Auf kurze oder mittlere Frist ist aber nicht zu erwarten, daß es zu
einem gefährlichen CO2-Gehalt in der Atmosphäre kommt. Man muß
unbedingt unterscheiden, ob solche Effekte in 100 oder in 500 Jahren zu
erwarten sind. Auf sehr lange Frist kann freilich eine solcherart
genetisch veränderte Vegetation wichtig werden.
Von
der derzeitigen Hysterie, daß erhöhter CO2-Gehalt auch die
Erdtemperaturen erhöht, hält Dyson nichts. Das hat religiöse Dimension,
meint er. Er kann auch nicht nachvollziehen, warum Klimawandel unbedingt
"böse" sein soll. Worauf berufen sich solche Einschätzungen? Wenn die
beobachtbaren Effekte doch so positiv sind? Es ist ein Glaubenssystem,
meint er, zu behaupten, daß wir sofort drastische Maßnahmen vornehmen
müssen, um eine angeblich drohende Katastrophe zu verhindern. Er als
Wissenschaftler versteht das nicht, und er weigert sich auch verstehen
zu sollen, warum man das macht.
Sie
berufen sich auf ihre Computermodelle? Dyson hat sich immer dagegen
gewandt, wenn behauptet wurde, daß solche Modelle zutreffende Vorhersagen
ermöglichen würden.

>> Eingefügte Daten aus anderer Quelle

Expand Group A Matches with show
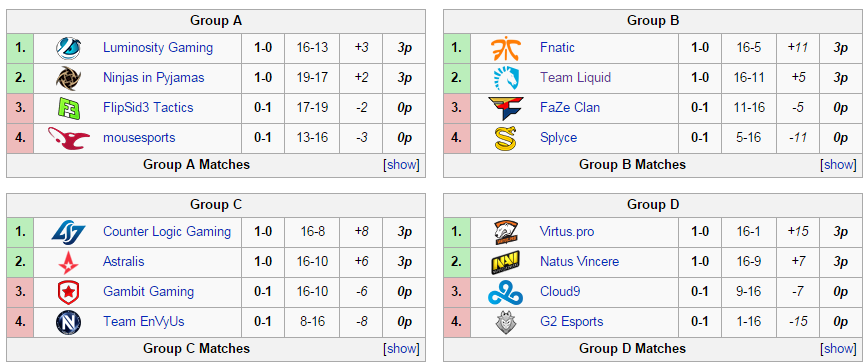Image resolution: width=867 pixels, height=363 pixels. coord(401,164)
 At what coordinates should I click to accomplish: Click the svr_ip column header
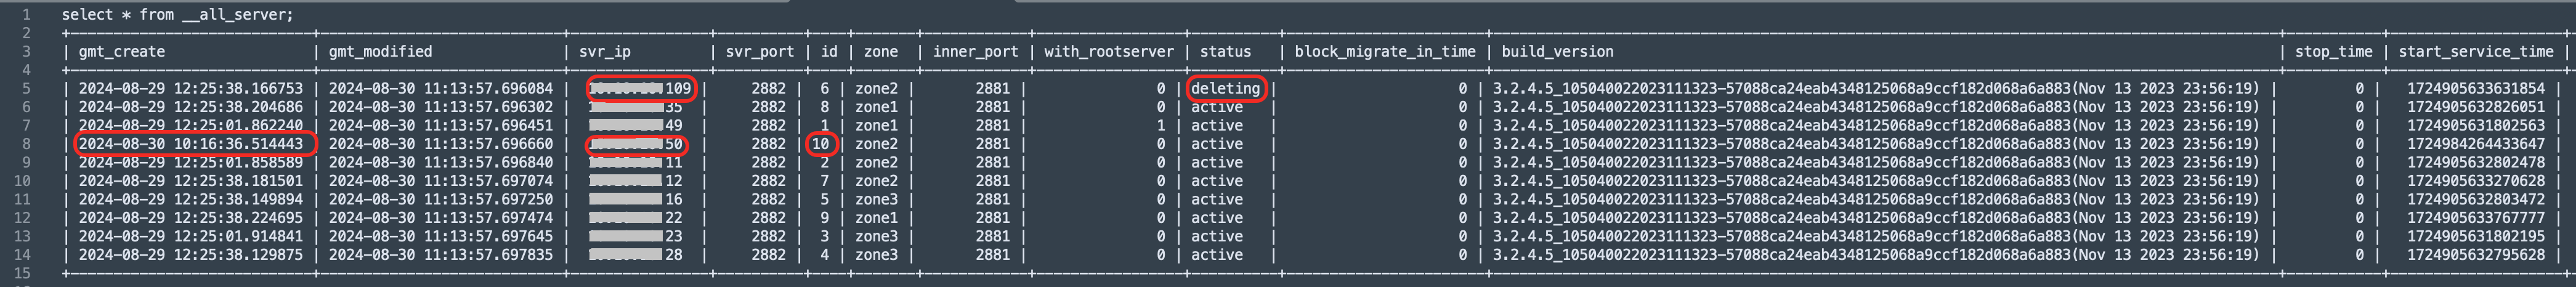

Solche Modelle wurden ja schon erstmals in den
1960er Jahren konstruiert, und er kennt sie. Sie haben ihren Wert, um
das Klima verstehen zu lernen, aber sie sind ungeeignet, Klima
vorherzusagen. Denn man kann nur eine begrenzte Anzahl von Faktoren
darin berücksichtigen, viel muß weggelassen werden. Also kann man zwar
darüber lernen, welche Faktoren sich wie auswirken. Aber das Klima, die
reale Welt ist dann immer noch weit komplexer und komplizierter als
solche Modelle. Sie werden deshalb prinzipiell nie dazu in der Lage
sein, Vorhersagen zu treffen. Man kann nicht so komplexe Zusammenhänge
in Modellen nachbilden.
Man
darf dennoch nicht übersehen, daß die Tatsache, daß die Meteorologie
heute oft so präzise Wettervorhersagen bis zu einer Woche machen kann,
ist diesen Computermodellen geschuldet. Da hat eine enorme Entwicklung
stattgefunden. Einzelfaktoren lassen sich oft recht genau einschätzen,
wenn es um lokales Wettergeschehen innerhalb kurzer Fristen geht. Für zehn
Jahre im Voraus wird man das nie machen können. Die Wettervorhersage
ist aber genau so viel eine Kunst wie eine Wissenschaft, das heißt daß
sie auch mit dem Menschen zu tun hat, der sie anstellt. Aber sie
verbessert sich mit dem Fortschritt der Wissenschaft.